The key idea of generating N threads based on the input N is to use event-driven programming. The Custom Activity NameNode will generate an event output (circular output port in Figure 5), instead of a data output (triangular port in Figure 5). Once the event output port is used, it will trigger an event through the Custom Event activity in the Main Diagram every time it is executed. As can be seen in Figure 5, there is no computation inside the activity. Its purpose is to trigger a new thread.
In the Main diagram, the NameNode is placed in a loop, which will be called N times. Each time will trigger a new thread through the Custom Event activity. The main computations are performed in these parallel threads. The loop will be executed sequentially. Since we do not have much computation in the activity, it will be iterated and the parallel threads are generated without delay.
You tasks in the option are as follows. You can make use of the given code as your starting point.
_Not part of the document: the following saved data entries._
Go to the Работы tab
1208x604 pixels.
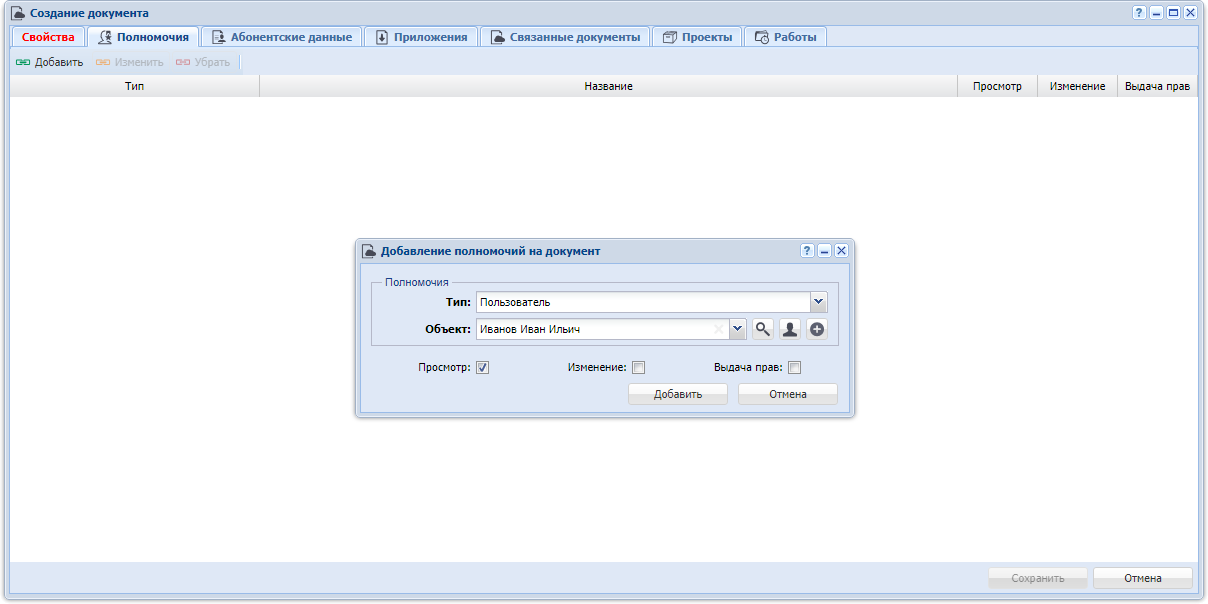click(785, 37)
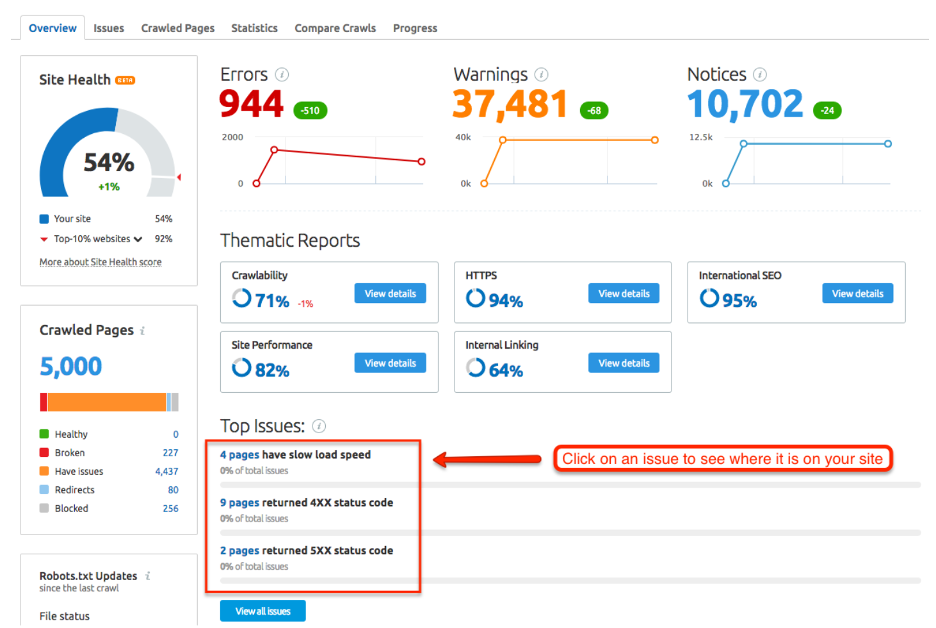Click the info icon beside Warnings
Image resolution: width=936 pixels, height=628 pixels.
tap(541, 75)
• Write a service, a code activity, or a custom activity to load the text in a text file into variable
InputData. Use it to replace the Data activity that provided the Input data. [10 points]
• Write a service, a code activity, or a custom activity to counts number of appearances for each word in the InputData. [10 points]
• In the main diagram, you must automatically create the threads based on the input N, as shown in Figures 4 and 5. [10 points]
• Write a code activity to save the result (the number of words) into a text file called
FileForOutput.txt. [10 points]
• Make sure that your program can execute correctly even if the data length is not a multiple of N. In the given example program in Figure 4, this check is not performed to keep the program
small. [10 points]
Figure 4. The Main diagram of the automated parallel threads example
Figure 5. The Custom Activity diagram of the automated parallel threads example
Figure 6 shows the execution output when the input number N is 2, 4, and 6, respectively.
Figure 6. The output when the input number N is 2, 4, and 6, respectively.
Figure 7. Sample application that reads a text file into a string.
Figure 8. The CodeActivity reading a text file into a string.